Ici, ces poupées katchina apparaissent en terre, elles sont une transposition de leurs modèles d’origine, elles s’en inspirent mais osent aussi s’en détacher pour aller explorer en liberté d’autres formes, exprimer d’autres cosmogonies intimes, évoquer d’autres vécus.

«La plupart des détenues sont aussi des mères. La honte, la culpabilité, l’angoisse et leur absence auprès de leurs enfants les habitent, les préoccupent, les rongent. Le soin avec lequel elles ont façonné, peint, habillé et ornementé les katchinas, la délicatesse avec laquelle elles les emballaient en fin de journée et l’empressement avec lequel elles les retrouvaient le matin font réaliser à quel point ces actions sont en résonance avec le réel. Comme un rituel de substitution», insiste Anouk Gressot.

Oeuvres à la fois personnelles et collectives – car les détenues collaboraient toutes entre elles – ces katchinas sont si frappantes et si belles parce qu’elles sont aussi le fruit d’une véritable aventure humaine. Anouk Gressot décrit le «processus d’appropriation » qui peu à peu permet à chaque détenue au travail de trouver son «point de contact» avec l’objet façonné, «puis avec ellemême, les autres codétenues, et le monde.» Quand le monde reprend forme et couleur, le temps reprend vie.

Le temps morne, le temps mort de la prison redevient un fleuve coloré en mouvement.

Quand le présent est gris, le futur est une couleur

La prison est faite pour en sortir
«S’évader, c’est sortir, mais c’est aussi pour certains s’évader de cet univers limité pour entrer en soi. La prison, il faut toujours le dire, est faite pour en sortir. Le prisonnier s’en sortira par la culture au sens large, c’est-à-dire en s’élevant, en faisant pousser quelque chose en lui.»
Pierre Truche, ancien magistrat, Premier Président Honoraire de la Cour de Cassation française.
Ces propos forts résonnent particulièrement en ces temps où, semble-t-il, la réhabilitation et la réinsertion sont plutôt en recul. Et dans ce contexte actuel, cette exposition prend aussi l’allure d’un vibrant et puissant manifeste.

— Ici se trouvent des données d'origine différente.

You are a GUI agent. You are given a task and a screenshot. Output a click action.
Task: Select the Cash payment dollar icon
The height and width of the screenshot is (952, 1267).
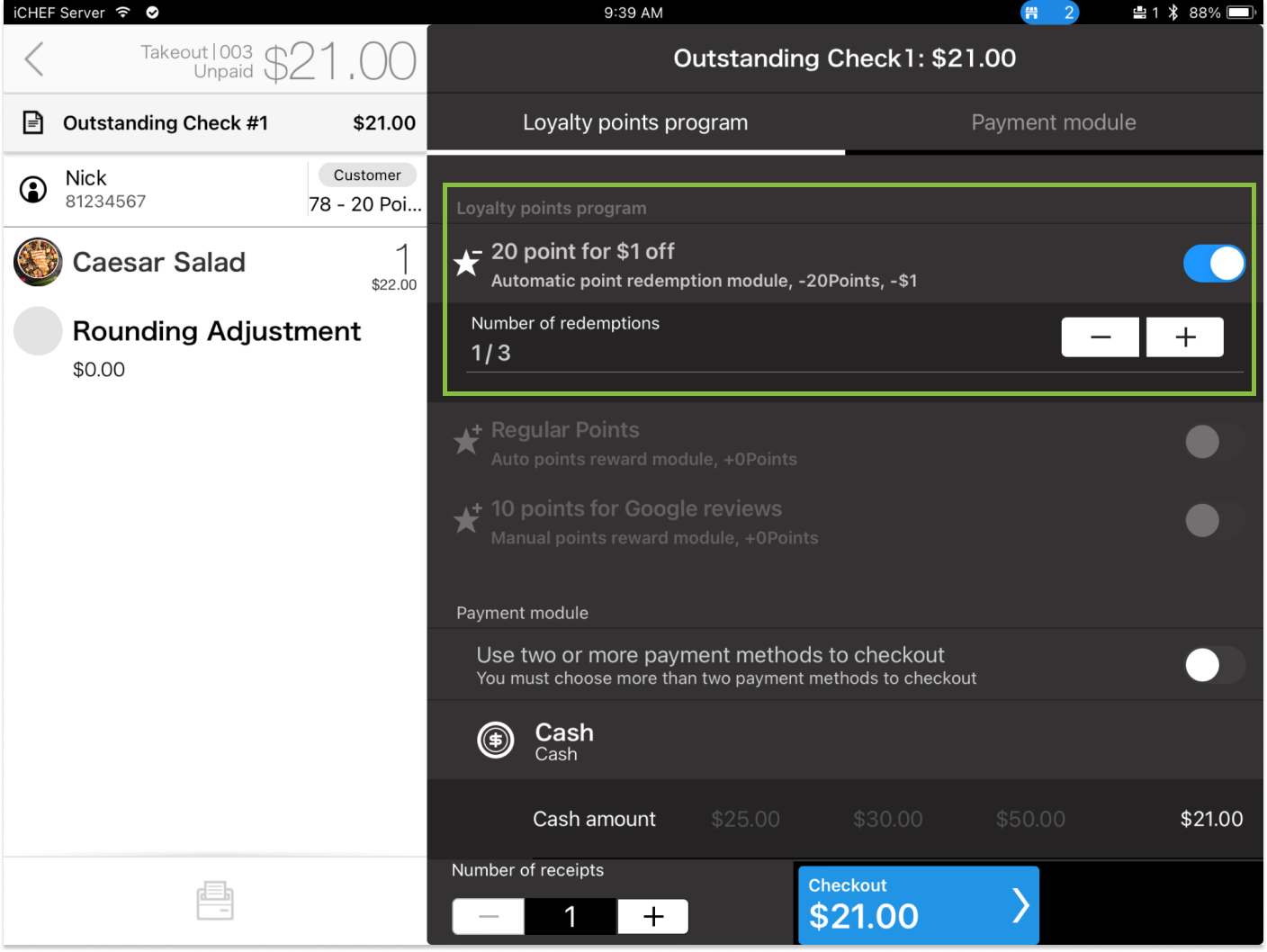pos(495,741)
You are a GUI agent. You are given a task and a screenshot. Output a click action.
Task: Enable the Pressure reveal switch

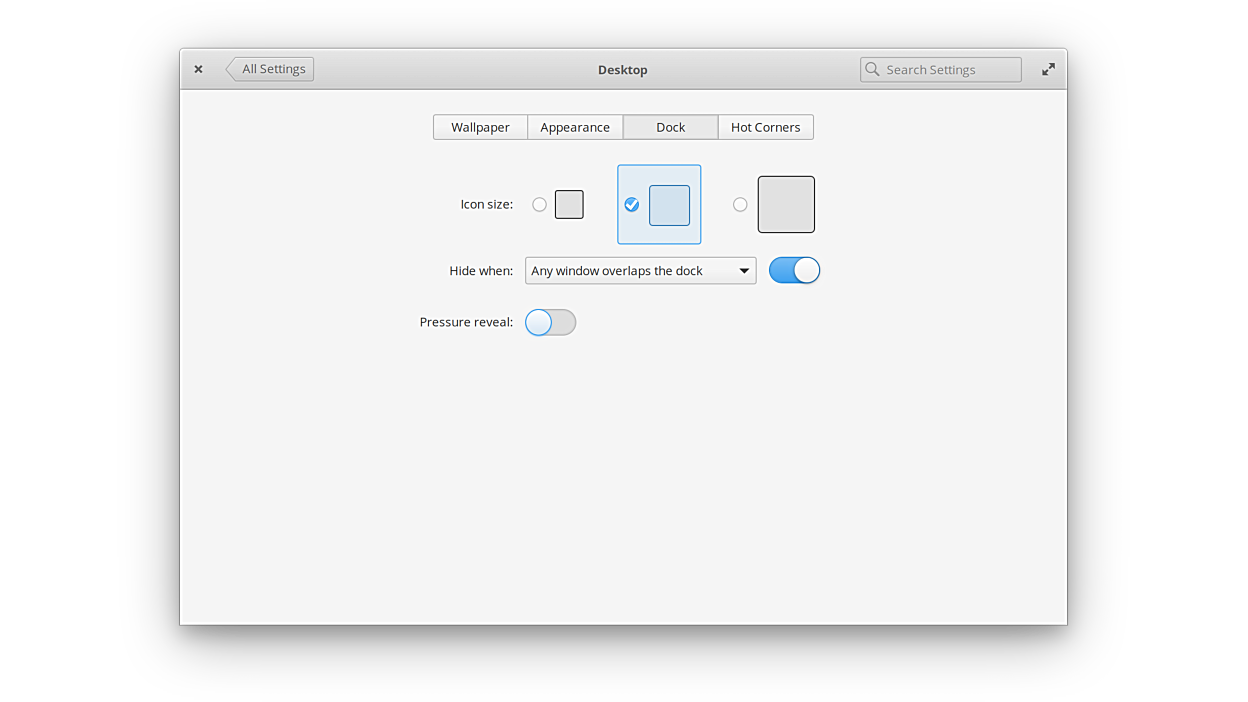[x=550, y=322]
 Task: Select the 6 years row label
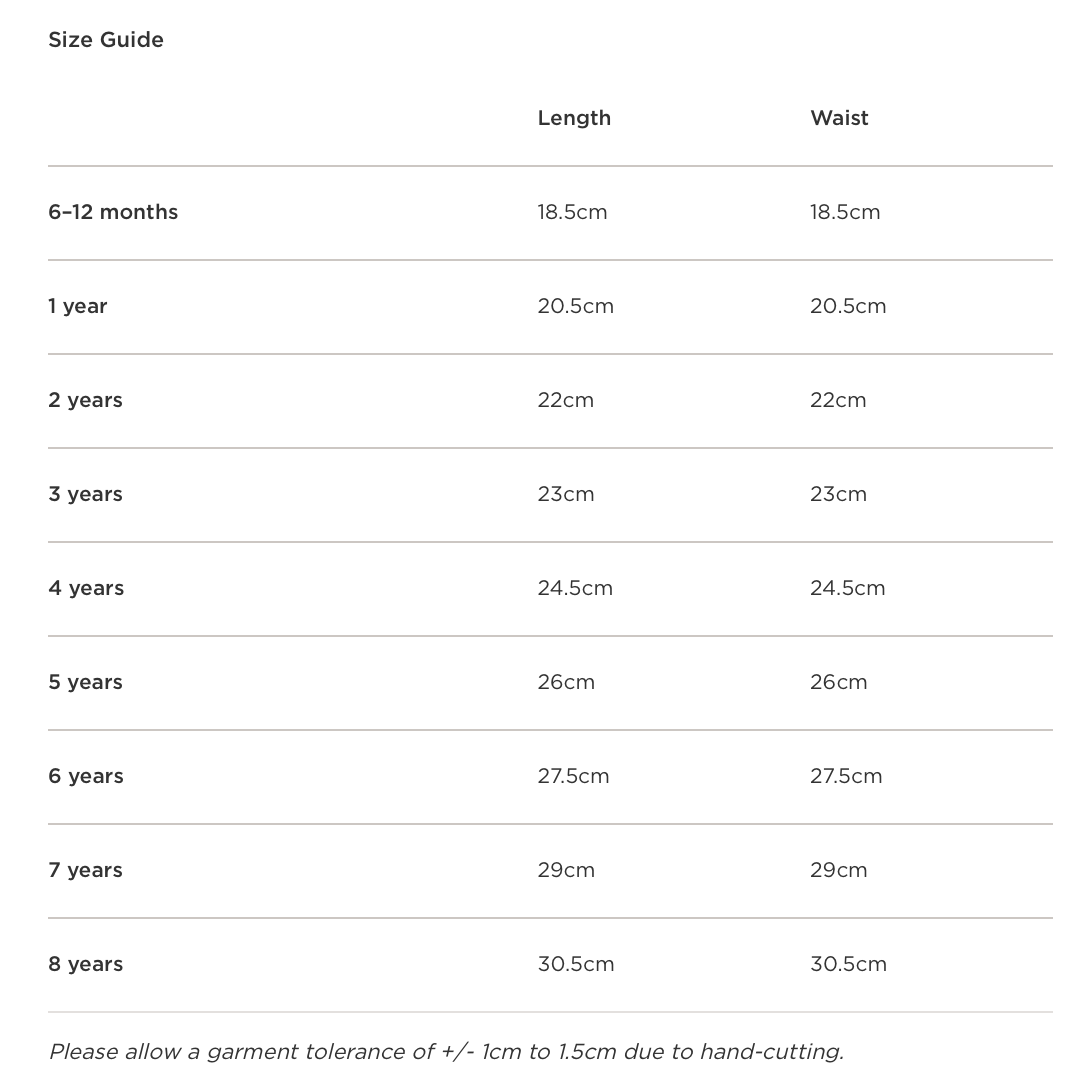pyautogui.click(x=86, y=776)
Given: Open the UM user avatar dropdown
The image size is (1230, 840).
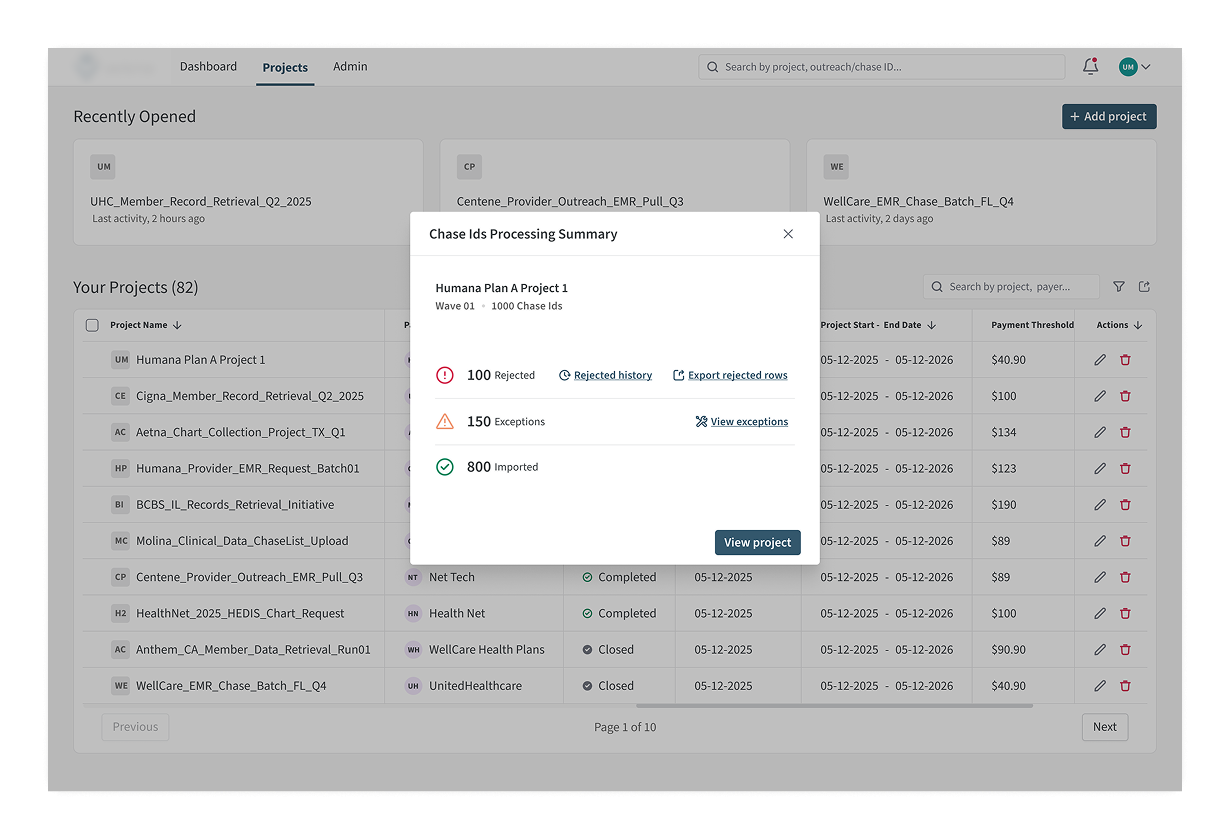Looking at the screenshot, I should (x=1134, y=67).
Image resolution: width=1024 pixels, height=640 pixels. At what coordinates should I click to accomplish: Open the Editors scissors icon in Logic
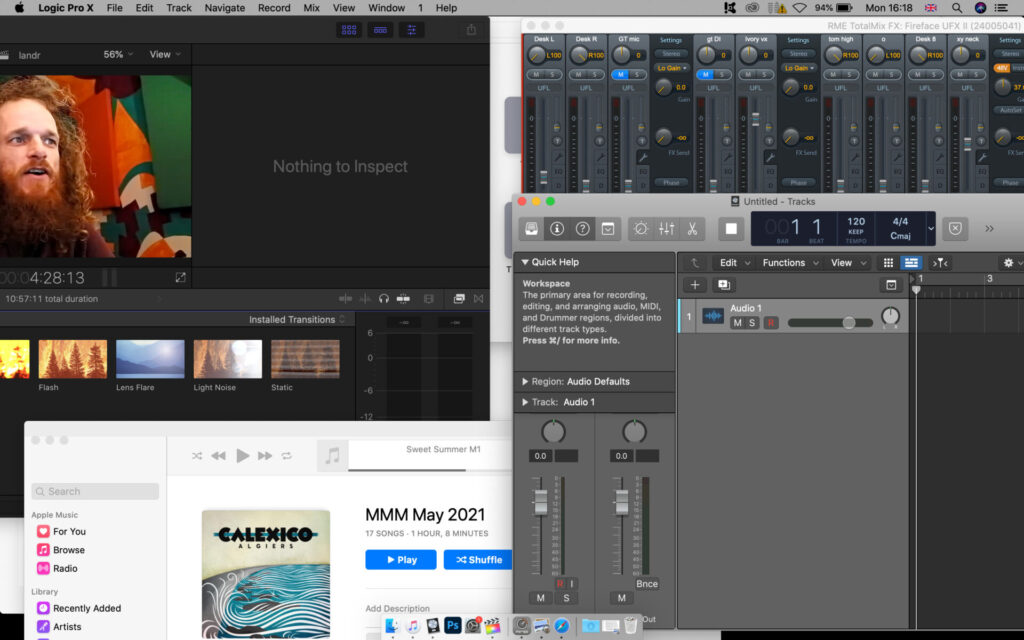tap(691, 228)
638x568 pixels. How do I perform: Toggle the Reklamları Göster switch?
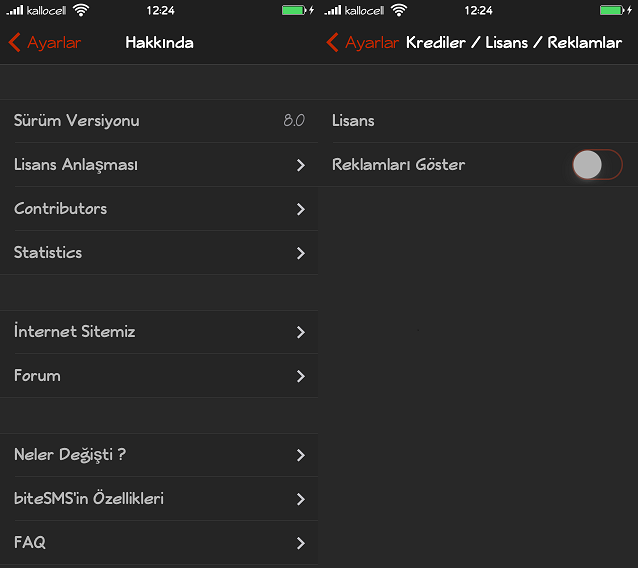point(597,164)
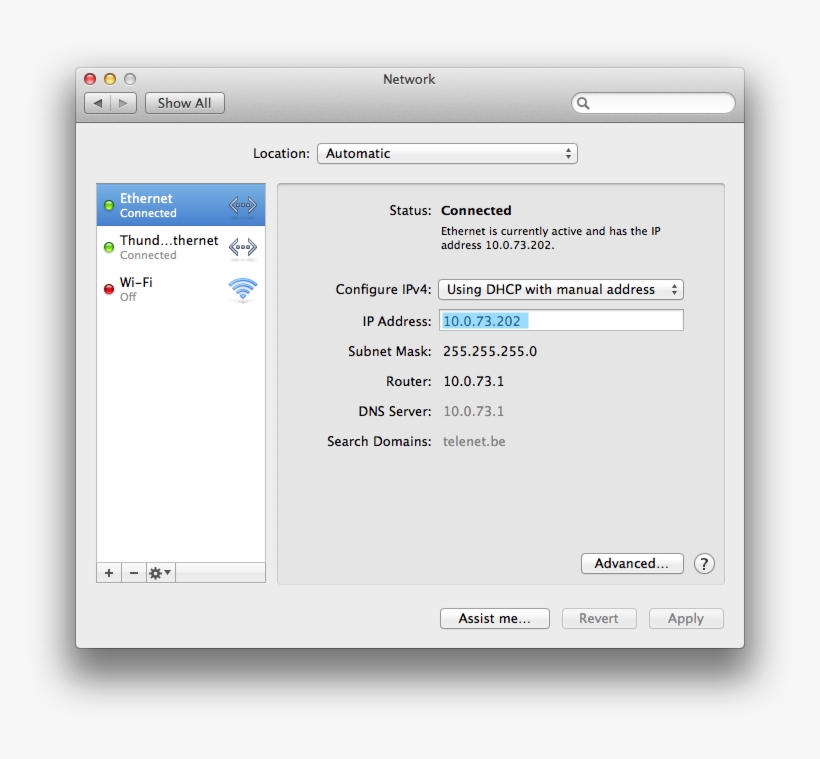Click the Thunderbolt Ethernet arrows icon
This screenshot has height=759, width=820.
pyautogui.click(x=242, y=247)
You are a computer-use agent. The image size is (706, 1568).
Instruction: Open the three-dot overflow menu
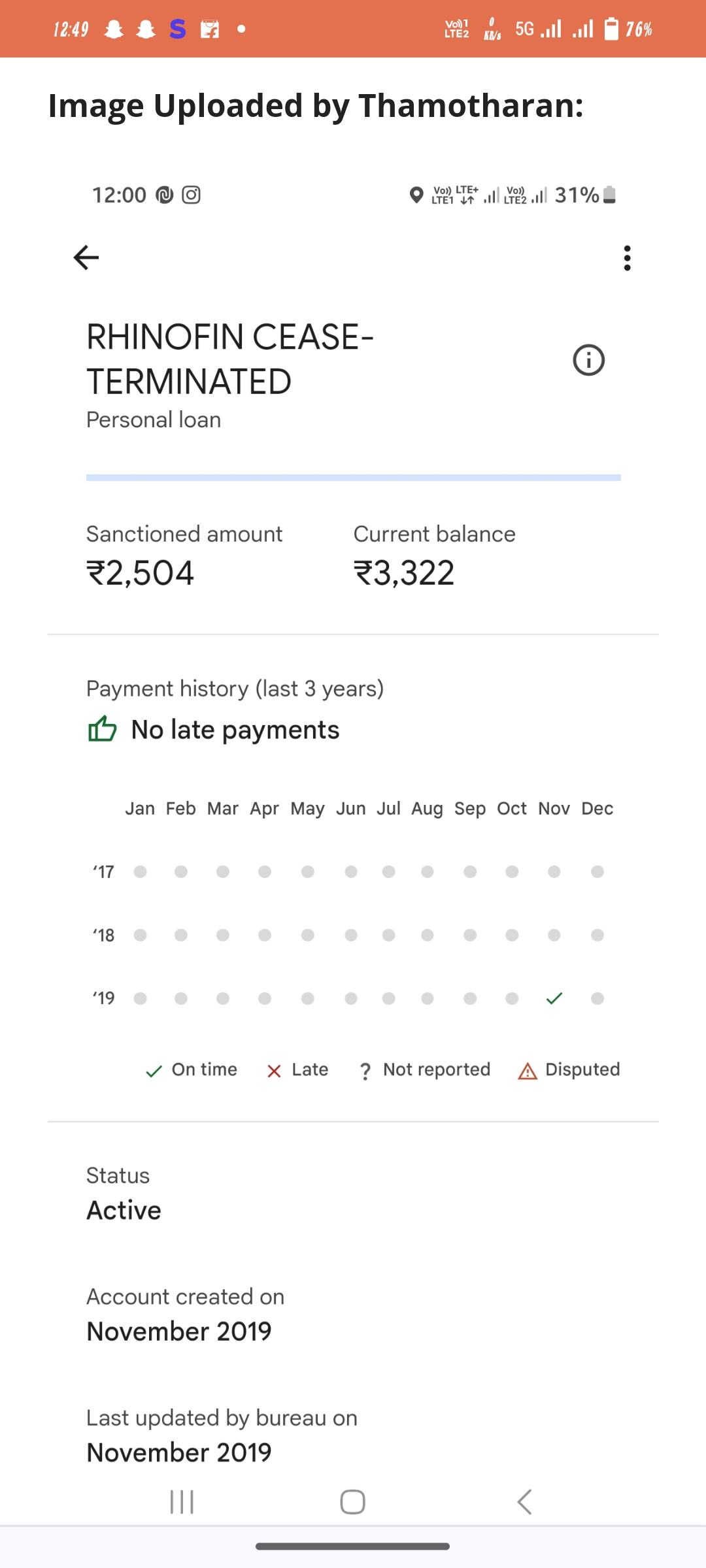pyautogui.click(x=628, y=258)
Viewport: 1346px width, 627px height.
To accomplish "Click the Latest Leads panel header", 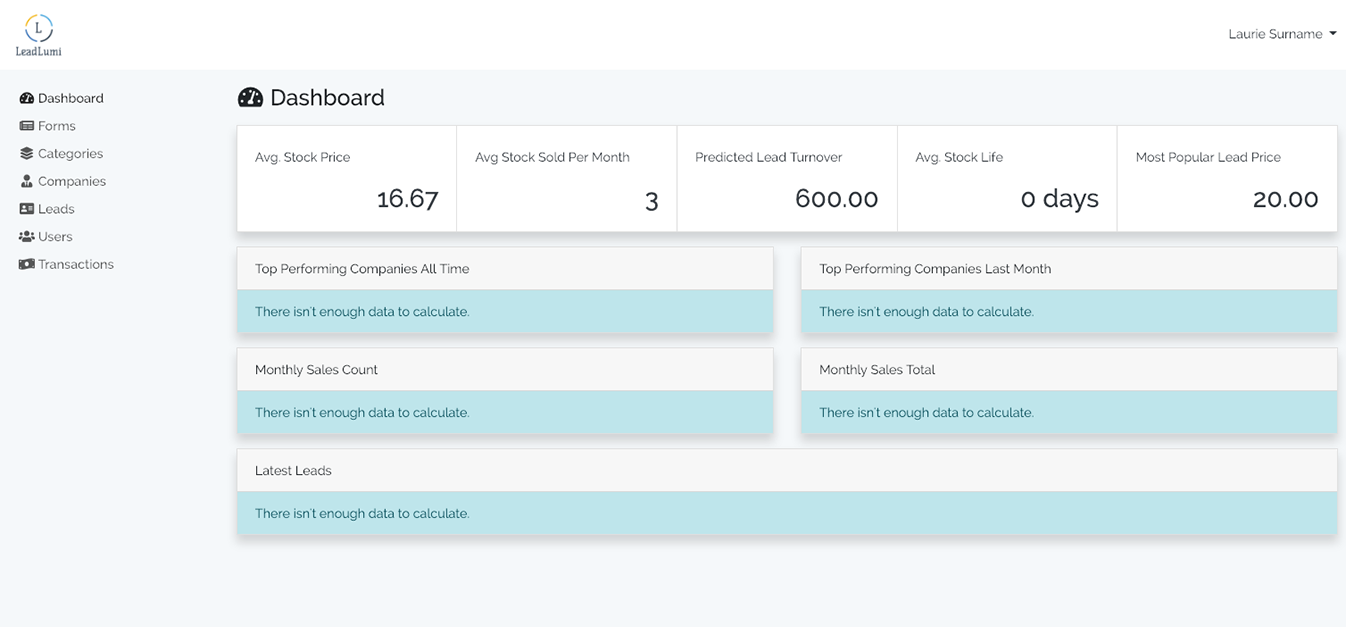I will click(787, 470).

Quand le présent est gris, le futur est une couleur

Ni art brut ni art contemporain mais expression artistique vitale, pur élan d’espoir, reconquête de soi, maîtrise retrouvée de son propre temps, l’exposition Des Katchinas à l’ombre des barreaux en remontre à bien des artistes officialisés car chacune de ces petites effigies procède – on le sent physiquement – d’une véritable nécessité intérieure qui n’a que faire avec le marché de l’art et ses miroirs aux alouettes. Il retrouve ici sa fonction première d’exploration du monde, de connaissance de soi et de dignité humaine.

Des Katchinas à l’ombre des barreaux

150 sculptures inspirées par les poupées katchina des Indiens Hopi d’Arizona et réalisées par les détenues de la prison de Champ-Dollon à Genève.

Jusqu’au 4 août 2018.

Galerie Anton Meier
Palais de l’Athénée,
2 rue de l’Athénée, 1205 Genève
022 311 14 50

1 Cité par Manuela Ivone Cuba, Le temps suspendu, Rythmes et durées dans une prison portugaise, Terrain, n° 29, «Vivre le temps».

2 Villela-Petit Maria, Le temps dans la langue et la culture Hopi. In: L’Homme et la société, N. 104, 1992. Anthropologie de l’espace habité. pp. 121-136.